American musician (1928–2013)

Vincent Montana Jr. (February 12, 1928 - April 13, 2013), known as Vince Montana, was an American composer, arranger, vibraphonist, and percussionist. He is best known as a member of MFSB and as the founder of the Salsoul Orchestra. He has been called "the Godfather of disco".
Montana was inducted into the Musicians Hall of Fame and Museum in 2016.

==Life and career==
Montana was born in South Philadelphia, Pennsylvania, and grew up in an Italian-American neighborhood. He began playing drums as a child and soon took up other percussion instruments, including the glockenspiel and marimba. By the late 1940s, he regularly played in nightclubs with jazz musicians such as Charlie Parker, Sarah Vaughan, Clifford Brown and Red Garland. He then spent time as a musician in Las Vegas hotels, accompanying and arranging for Harry Belafonte, Louis Prima and others. He returned to Philadelphia in the late 1950s, playing vibraphone on Frankie Avalon's 1959 hit "Venus", as well as recordings by Chubby Checker, Bobby Rydell and others. Around the same time, he started to be featured regularly on the nationally syndicated TV talk show, The Mike Douglas Show.

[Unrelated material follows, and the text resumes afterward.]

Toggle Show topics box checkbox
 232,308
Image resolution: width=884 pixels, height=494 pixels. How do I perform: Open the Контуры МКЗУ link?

He helped to set up Sigma Sound Studios, owned by Joe Tarsia in Philadelphia in 1967 and began working there with record producers Kenny Gamble, Leon Huff and Thom Bell. He was a founding member of MFSB and recorded several albums with the orchestra, including the international hit track, "TSOP (The Sound of Philadelphia)", a Grammy Award winner released in 1973. He played on and arranged many tracks by The Intruders, The Delfonics, The Spinners, Harold Melvin and the Blue Notes, The O'Jays, The Trammps, Eddie Kendricks, William DeVaughn, Billy Paul, Lou Rawls, The Stylistics, Teddy Pendergrass, and many others.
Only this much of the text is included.